I don't do it in the way that you are, but I suspect if we both ran our processes on the same batch of sites, I think those core keywords (which I believe your process is looking for) would be in my list as well.

It sounds to me that your process is more on the efficient side (choosing the best topics to cover) while mine is more brute force (covering everything).
 
It sounds like creating a template for the more generic informational content is the way to go. I do have a batch of content that I could roll out in that manner using a content agency. At most I'll spend time interlinking and creating a couple images.

Not a big deal there. Nobody will care either since it'll be nearly all SEO traffic on those. I can even back publish them a bit to keep them off the homepage. I don't think I can be that robotic about most of the rest (on my precious site), but at least I can plow a category that way.

Keyword Research:
Since you guys are talking about it, I'll chime in. I do something similar to what @jjj_ described above, but instead of using Top Pages on Ahrefs, I look at keywords from the entire domain at large, ordered by the amount of traffic that's coming in.

When I see a keyword from a grouping I like (sufficient volume, acceptable KD), I'll open the report for the page that's ranking for it in a new tab. From there you can do the exact same process from the keywords for the page. You can identify the parent, the sub-topics, the variation keywords, etc. Usually these keywords are enough to build an outline, where the sub-topic keywords make the perfect H2's, for instance.

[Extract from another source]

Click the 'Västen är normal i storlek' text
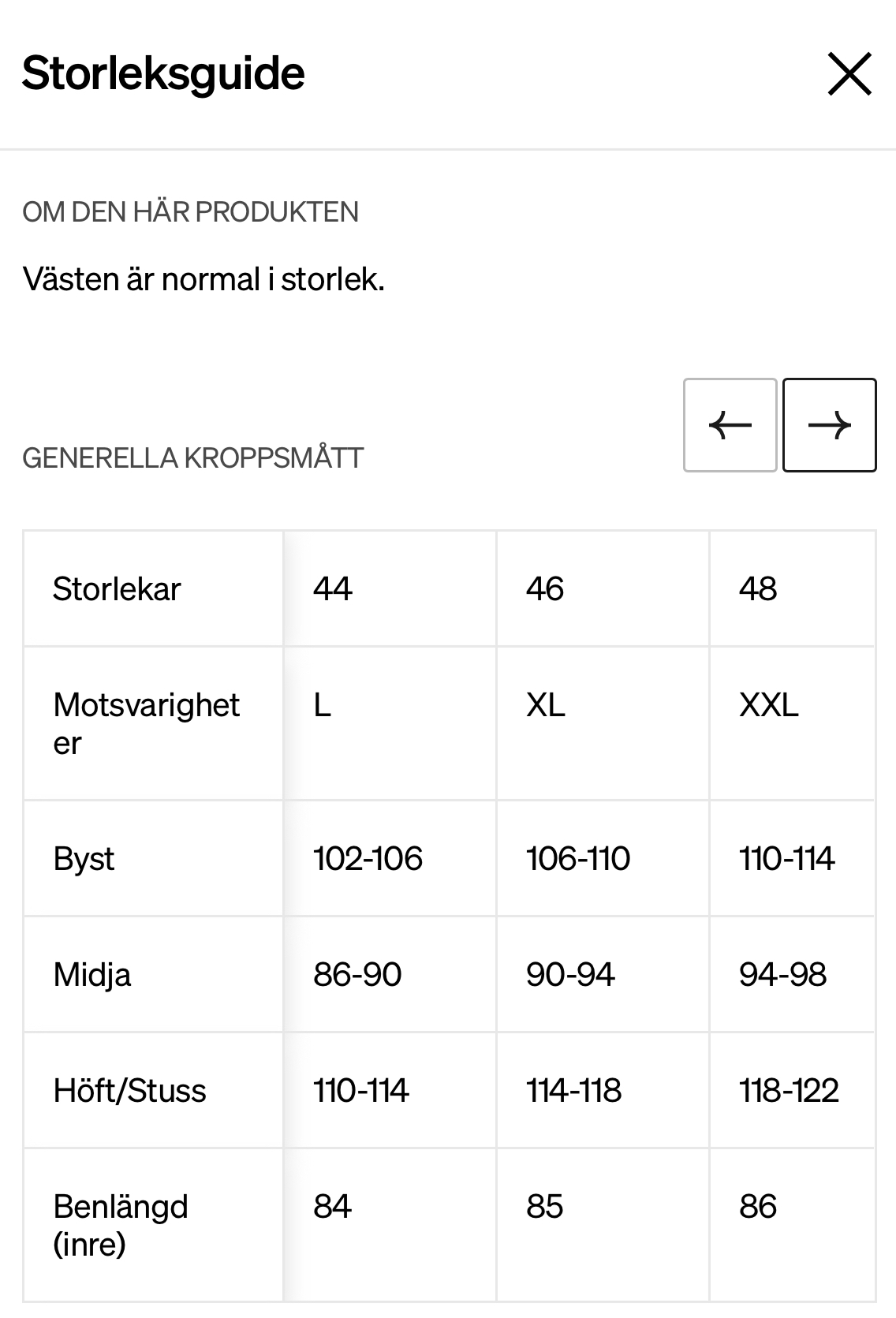896x1318 pixels. (203, 279)
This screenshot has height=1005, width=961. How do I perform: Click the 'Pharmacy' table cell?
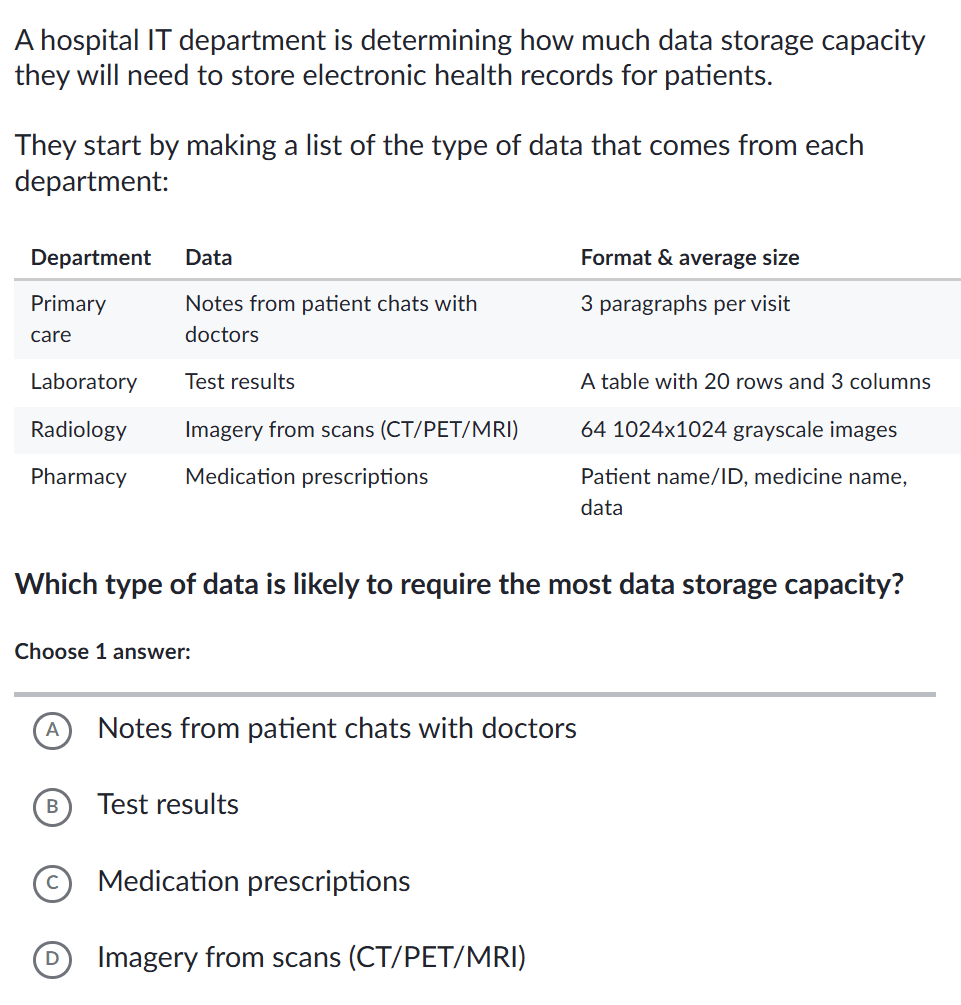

Before I write I'll open up the relevant pages from the front page of Google and see what format Google is preferring and find any other clever ideas I should incorporate. Then I smash it out, interlink to it from previous content, blast it out on social, and start the next. Some get put in the file for traffic leaking and link building when I know they have a general appeal (like an easy drop on Reddit).

By organizing by traffic amount on the entire domain, I can quickly tell when I've dipped below the threshold where it's worth looking at any more. Then I can pop in the next domain. I suspect if I did my method and jjj_ did his on the same site, we'd come up with the same keywords.

The point is, you can quickly populate a list of topics and keywords from weaker competitors that they've found and are ranking for and then you can come in and take their spot.

Finding Your Power Level:
Obviously, we want to get to the money as fast as possible, which means we need to understand in the eyes of Google how powerful our domains are. How are you determining this?

What I've been doing since November is creating batches of content. I smashed out a batch of 40 posts on "Low Volume / Low KD" terms and saved all their slugs together like slug-1|slug-2|slug-3 and so forth up to 40.

Now I can drop that entire chunk of slugs into Google Analytics from the publish date of the oldest post in the batch until the present and see how each batch is performing.

Right now I'm doing another "Low Volume / Low KD" batch, but I've also started a "Medium Volume / Medium KD" batch too. Naturally I'll eventually do a "High Volume / High KD" batch too.

Even though these are all being published at different rates and starting at different times, within a year or so I can line them up with each other based on relative times (Month 1 instead of January) and compare their performances. I should be able to determine just how high of a volume and KD I can shoot for to get to more traffic faster.

I also plan on doing this for categories too but right now I'm just slamming whatever keywords I can mine for the time being. Maybe once I have enough of these "batches" done I can re-arrange them into content categories and get some extra data out of them that way.

Publishing Schedule / Content Frequency:
How much and how frequent are you guys posting? Right now I have two sites that are on the authority site model. One I'm trying to post 5 times a week, every weekday. The other I was doing the same, but now I'm outsourcing it all and dumping the content in in batches as I can, around 4 and 5 posts at a time. The other site is the main priority.

If I stick to this 5x a week schedule I'll double my content by the end of this year, after having deleted about 150 posts last year. I expect that to turn into double the revenue, but not by the end of the year since the later posts won't have baked in the algorithm for as long. Clearly I'll have to pick up the pace if I want to absolutely crush it.
 
Publishing Schedule / Content Frequency:
How much and how frequent are you guys posting? Right now I have two sites that are on the authority site model. One I'm trying to post 5 times a week, every weekday. The other I was doing the same, but now I'm outsourcing it all and dumping the content in in batches as I can, around 4 and 5 posts at a time. The other site is the main priority.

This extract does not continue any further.